Jona Umaes

Habitación 202

Era invierno de 1995. Al salir del trabajo Juan se encontró en un atasco. Se celebraba una boda y multitud de personas y coches se aglutinaban en la puerta de una iglesia. Los novios salían exultantes mientras les llovían kilos de arroz. Los coches al pasar aminoraban su marcha para ver a los afortunados intentando protegerse del arroz y algunas peladillas camufladas que bien podían descalabrarles si se lanzaban con cierta fuerza.

Juan se vio forzado a formar parte de aquella comitiva interina.

¿Ante quién se casan? Pensó. Un Dios etéreo, imaginario, existente por tradición. Un padre universal en el que apoyarse, responsable de todo y cuyas decisiones, según la iglesia, eran incomprensibles y hay que aceptar sin más…Sacó su vena atea.

Tras cenar, se sentó plácidamente en el sillón para ver la televisión. Estaba medio adormilado cuando sonó el teléfono. Pegó un respingo de la impresión.

― ¿Sí?

Se oía ruido de interferencias. Tras unos segundos surgió una voz lejana.

― Juanito... ¿me escuchas?

La voz entrecortada iba y venía en oleadas.

― ¿Quién es?
― Cariño, quiero que me escuches con atención…

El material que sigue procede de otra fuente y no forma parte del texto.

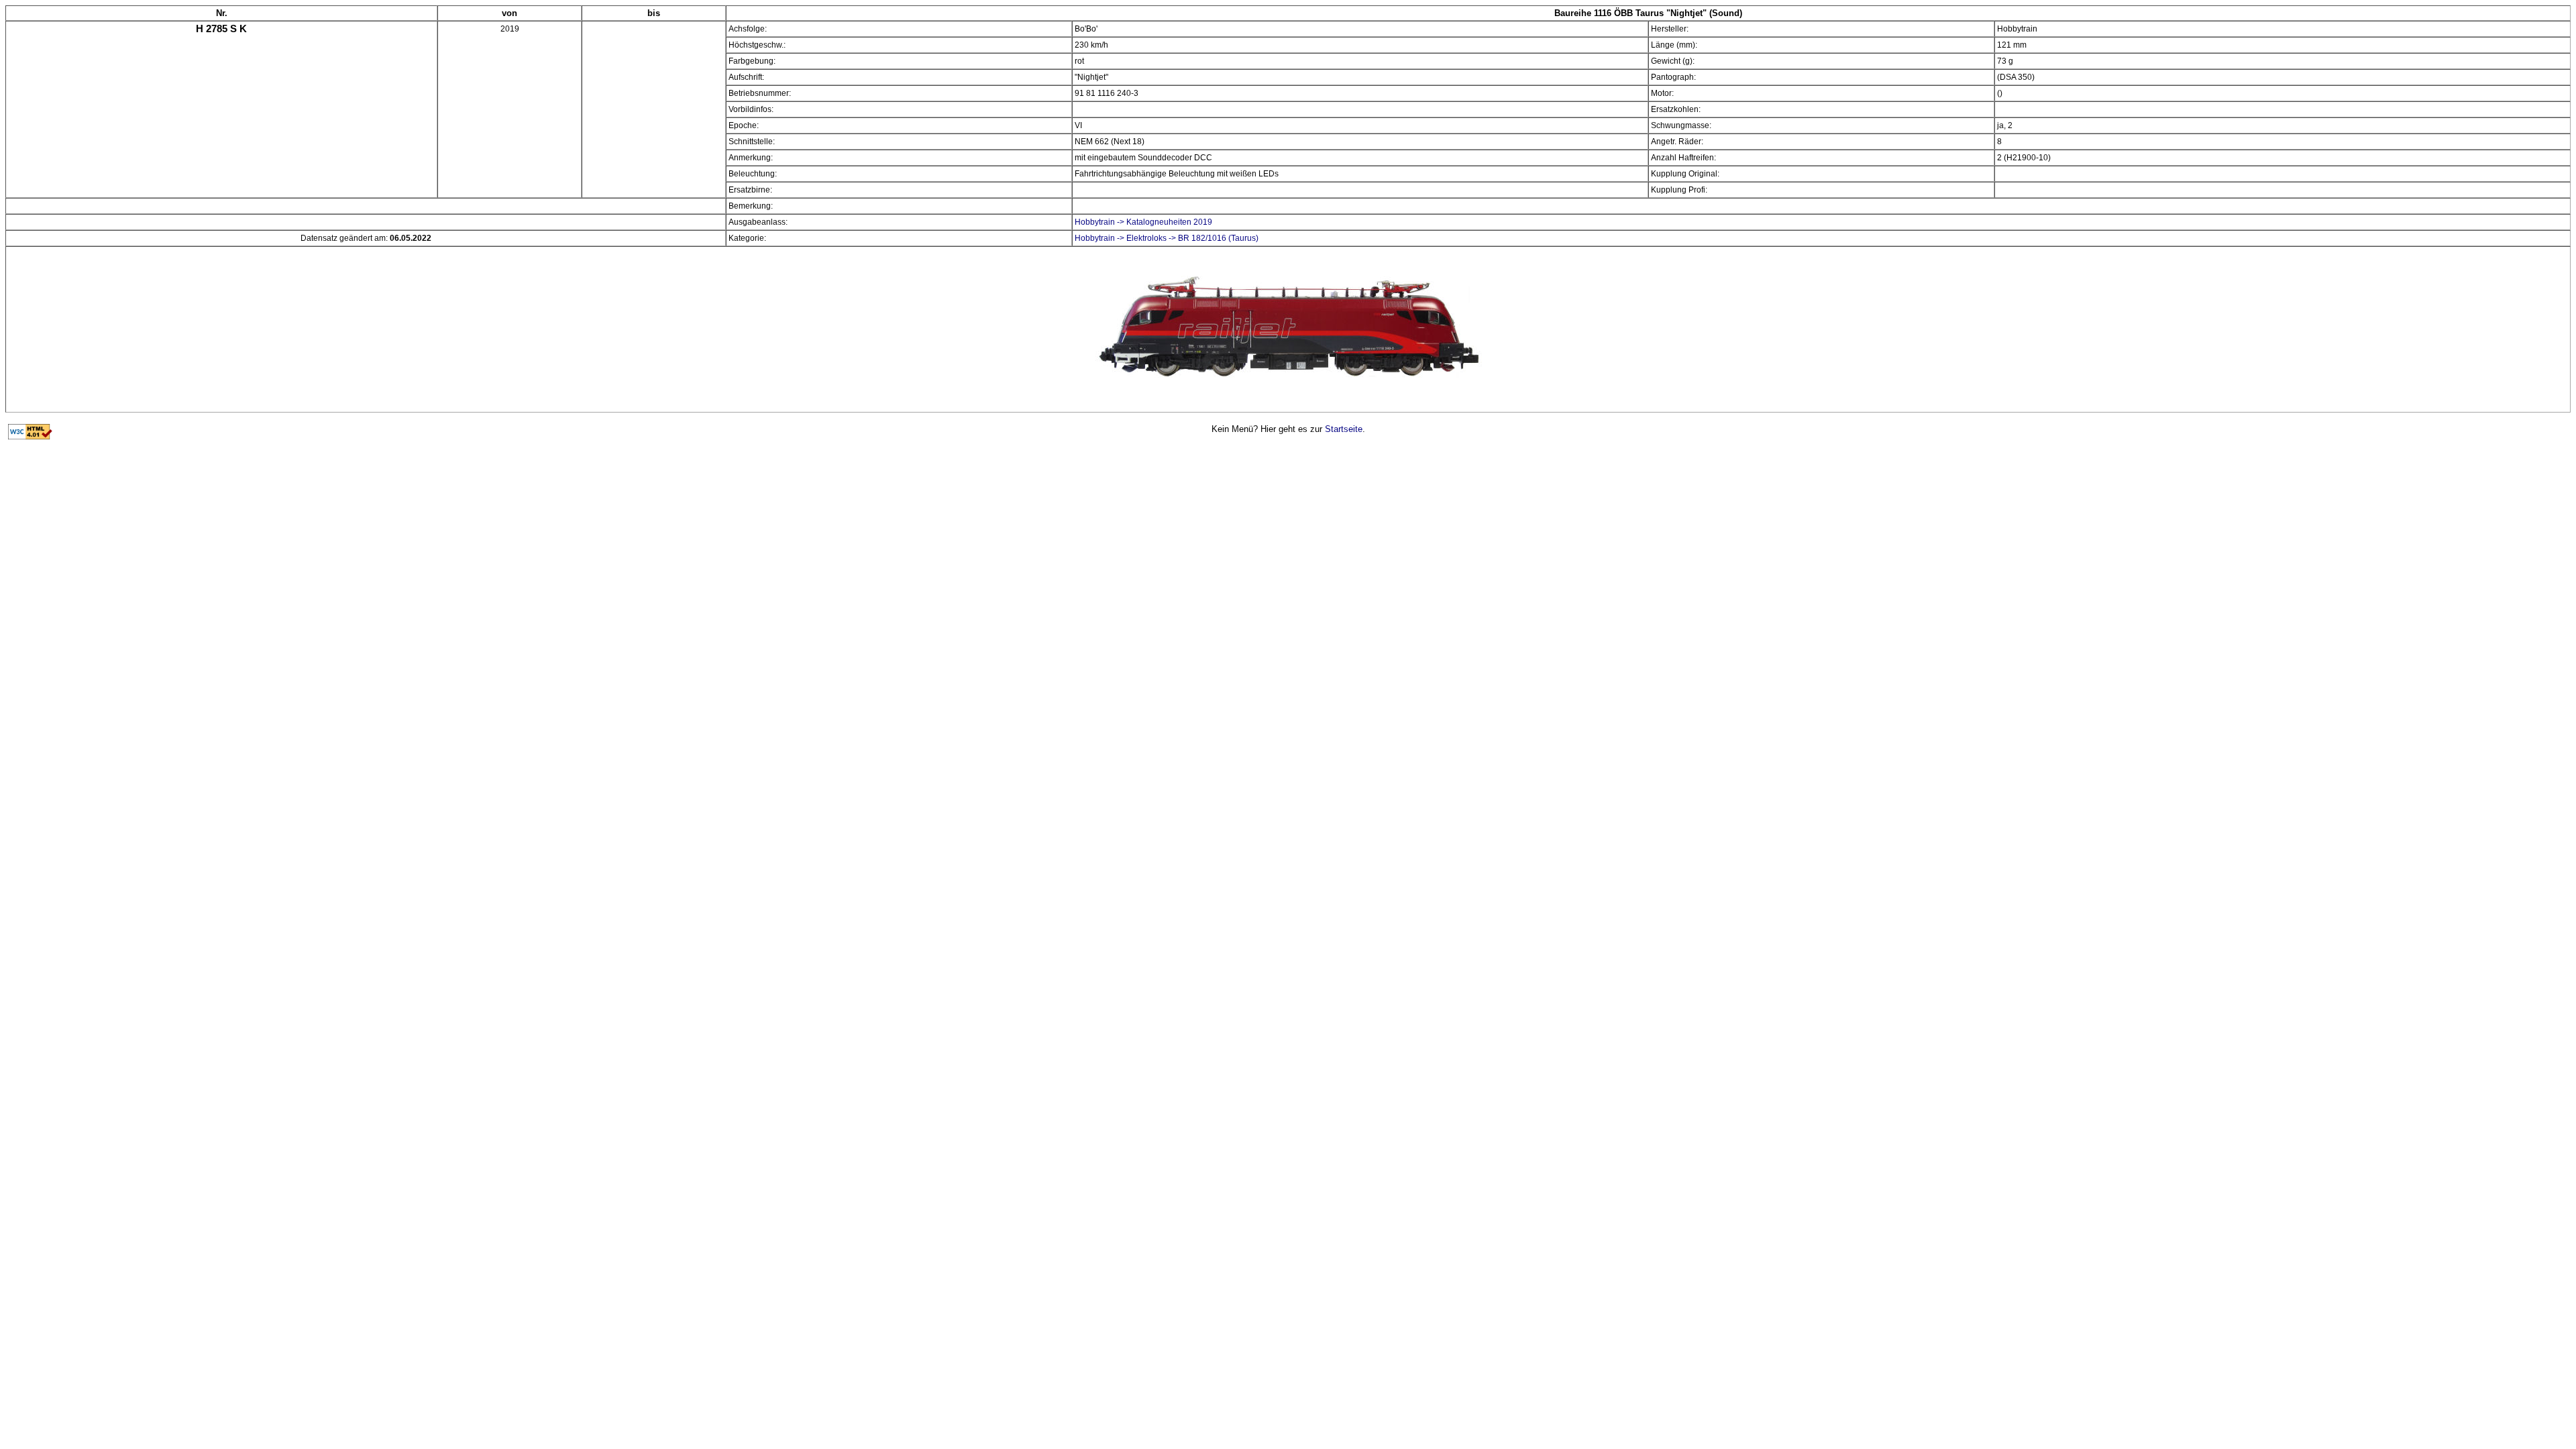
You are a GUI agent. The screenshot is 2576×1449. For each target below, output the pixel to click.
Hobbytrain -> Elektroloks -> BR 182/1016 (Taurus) (1166, 238)
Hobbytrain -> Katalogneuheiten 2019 (1143, 222)
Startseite (1343, 429)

La voz le era muy familiar y no tardó en identificar a su madre, fallecida cuando él era aún muy joven. Se le formó un nudo en la garganta y el corazón vibraba en su pecho.

― ¿Mamaaa?... pero… no puede ser… Se negaba a creerlo.
― Mire, no tiene ninguna gracia. No tiene otra… 
― ¡Escúchame bien! le interrumpió.

La comunicación agonizaba. Era como si una niebla eléctrica quisiera apagar la voz de la mujer.

― Ve a la habitación 202 del Hotel Berlanga. Hay algo para ti.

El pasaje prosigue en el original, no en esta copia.